*Material to process:*
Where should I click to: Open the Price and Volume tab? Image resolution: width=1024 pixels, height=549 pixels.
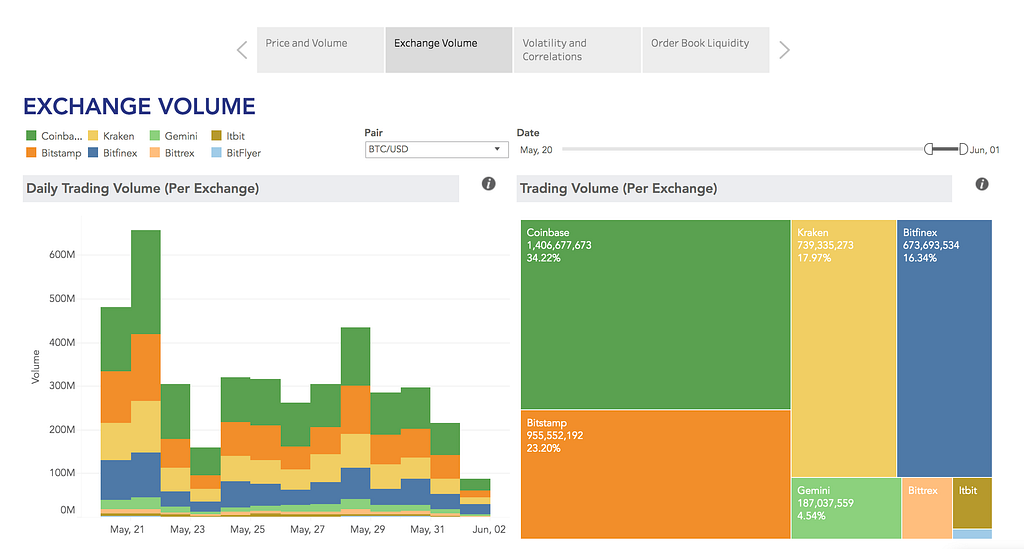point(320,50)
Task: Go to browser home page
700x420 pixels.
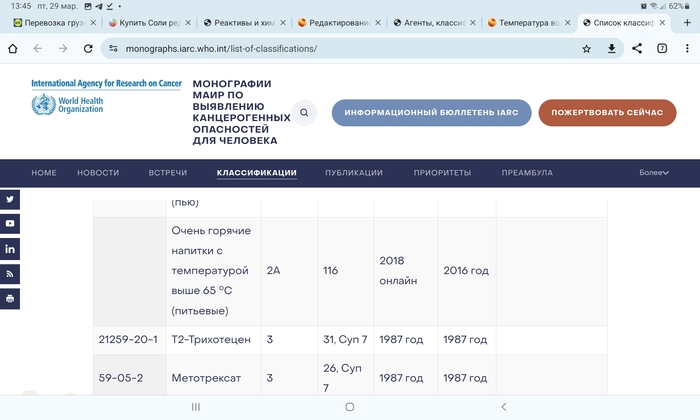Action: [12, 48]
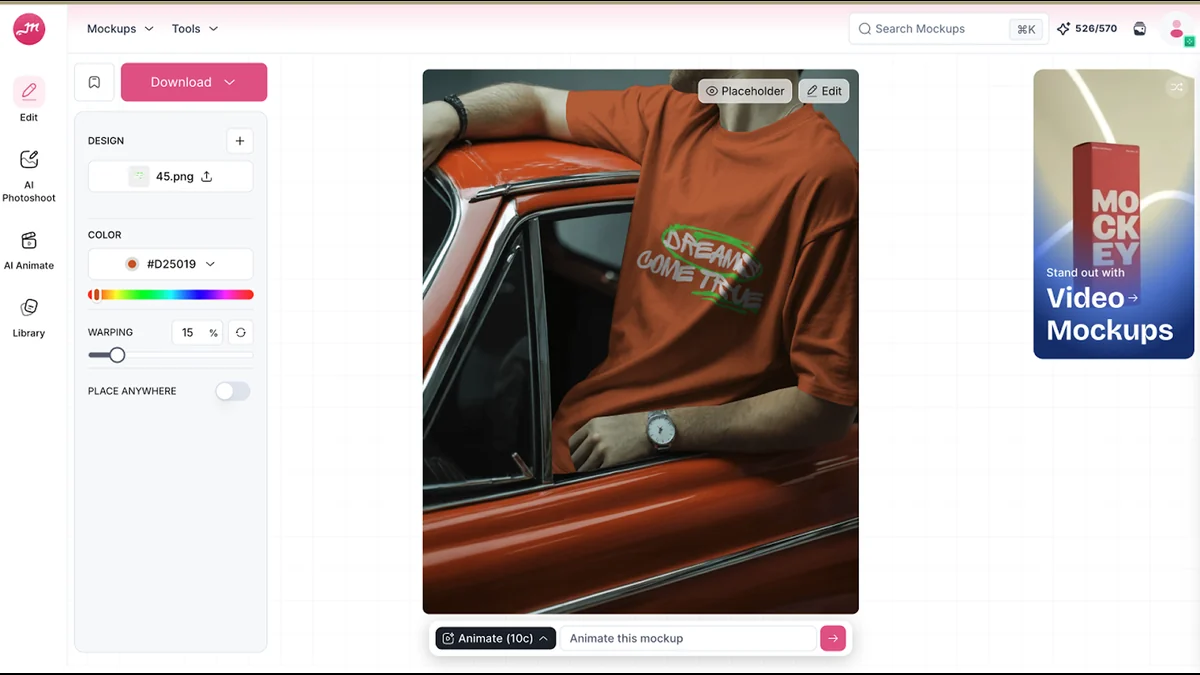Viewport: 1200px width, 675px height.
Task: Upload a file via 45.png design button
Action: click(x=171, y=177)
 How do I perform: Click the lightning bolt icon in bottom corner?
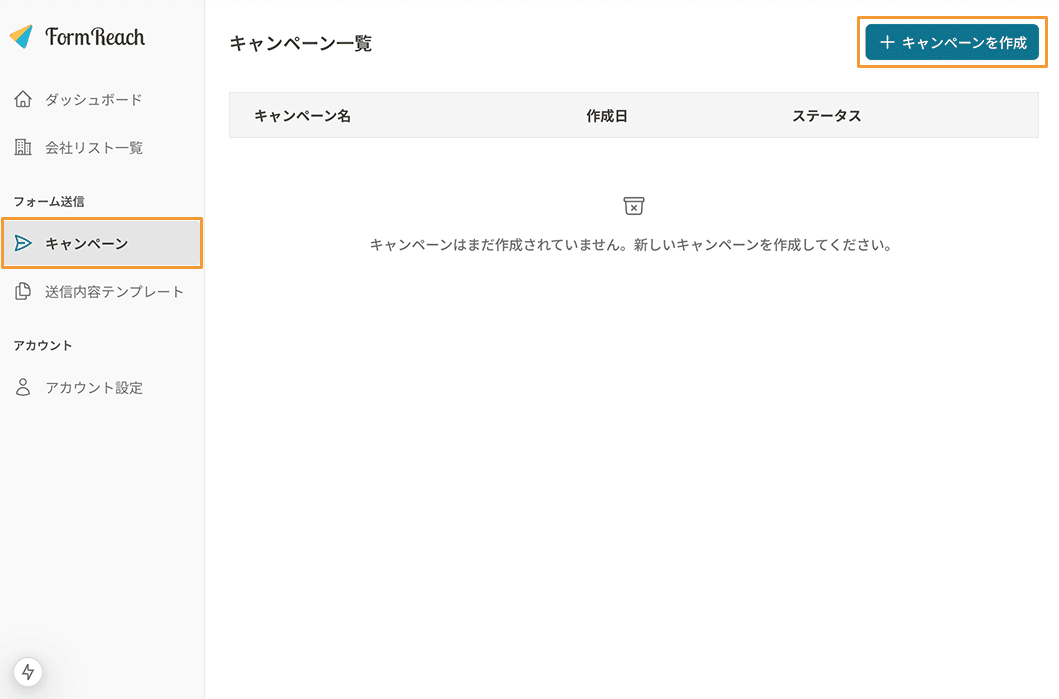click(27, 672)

*Task item:* The pictures alone are to be left out when the data above is copied; all else must match exactly.

*The completed task:*
Where should I click to: Open the Price and Volume tab? Image resolution: width=1024 pixels, height=549 pixels.
point(320,50)
Task: Go to browser home page
700x420 pixels.
Action: [12, 48]
Viewport: 1200px width, 675px height.
Task: Upload a file via 45.png design button
Action: click(x=171, y=177)
 How do I perform: Click the lightning bolt icon in bottom corner?
click(27, 672)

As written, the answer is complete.